Freedom from Torture said it hoped the legal challenge would lead to the Home Office withdrawing the policy, as happened recently with proposals to intercept and turn back boats in the English Channel (see Leigh Day's earlier press release here for details).

Also last week, the Open Rights Group said on Twitter that it had teamed up with the digital rights NGO Foxglove for a legal challenge over the lawfulness of transferring the personal data of asylum seekers to the Rwandan government.

"You can't just fork over refugees' sensitive details to regimes where there is no rule of law," Foxglove said.

Finally, The Times reported last week that two asylum seekers had instructed InstaLaw solicitors in a court challenge against the policy. The asylum seekers from Eritrea and Iran entered the UK via lorry earlier this year and fear they could be amongst the first to be removed to Rwanda.
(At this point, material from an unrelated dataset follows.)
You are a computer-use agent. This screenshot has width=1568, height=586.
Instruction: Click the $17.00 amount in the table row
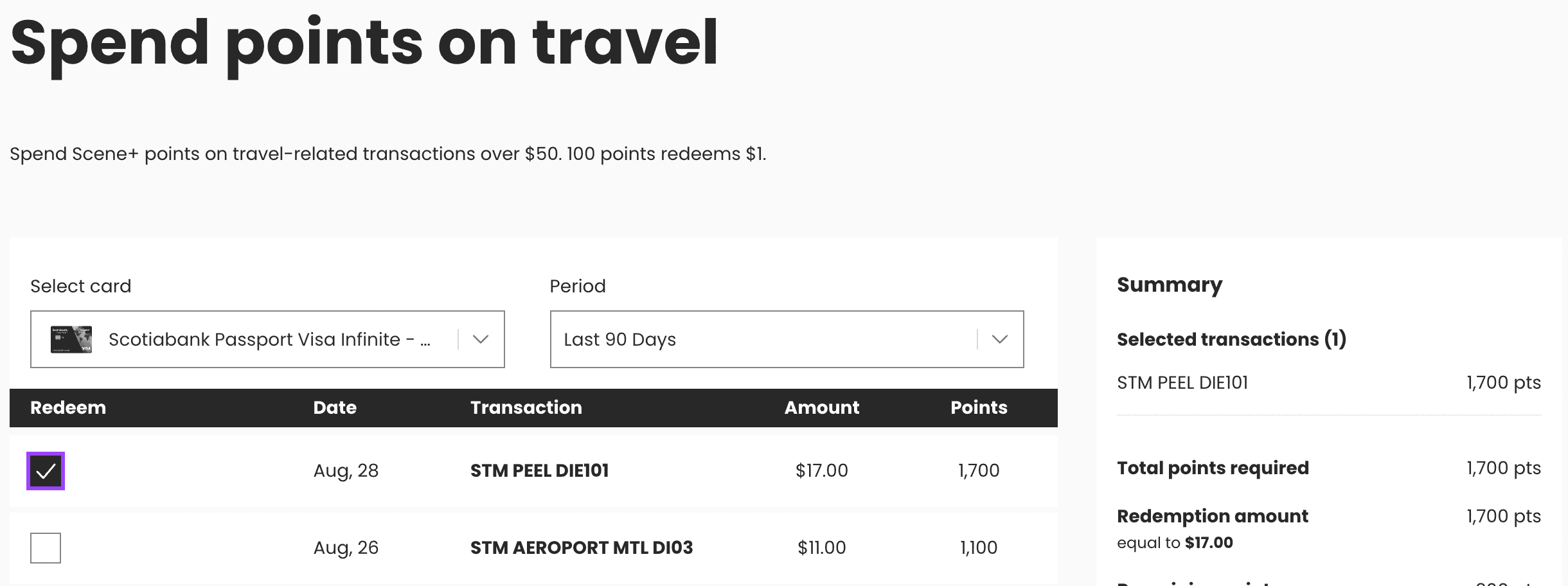[x=821, y=470]
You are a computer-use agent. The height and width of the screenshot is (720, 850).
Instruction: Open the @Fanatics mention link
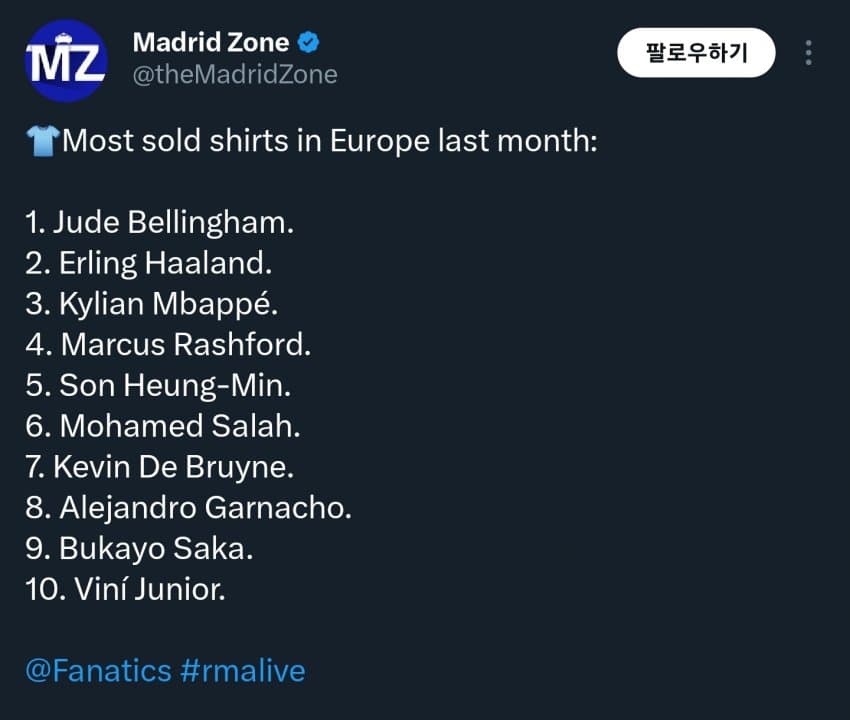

According to The Times, the challenge will argue that that ministers do not have the prerogative powers to agree an international deal without first seeking approval in Parliament.

A Home Office source told The Times: "We welcome the challenge and it was always to be expected."

In response to news of other legal challenges, the Guardian quoted a Home Office spokesperson as saying: "Our new migration and economic development partnership with Rwanda fully complies with all international and national law. Whilst we expect the partnership to be challenged in the court, we will defend any legal challenge robustly."

Earlier last month, the Mirror reported, however, that unnamed senior Conservatives said Home Secretary Priti Patel hoped the deal with Rwanda would become so bogged down in legal challenges that she would never have to implement it and it would be quietly forgotten.

One former minister told the Mirror that the main purpose of the policy was to "throw some red meat to former UKIP voters," while another unnamed Conservative MP said: "Priti will now be able to blame left-wing lawyers for scuppering this. I know there are those in the Home Office who think that was the plan all along."

Sunder Katwala, the Director of the think-tank British Future, said on Twitter yesterday that he believes the Government has very likely raised unrealistic expectations about the potential scale of the Rwanda policy.

Katwala noted: "If it gets through legal challenges, Rwanda may take 1-2% of those who cross the Channel … The PM has vowed to Daily Mail Rwanda scheme will deport 'tens of thousands' to Africa. The Rwandan government suggest their capacity is more in the hundreds, not the thousands."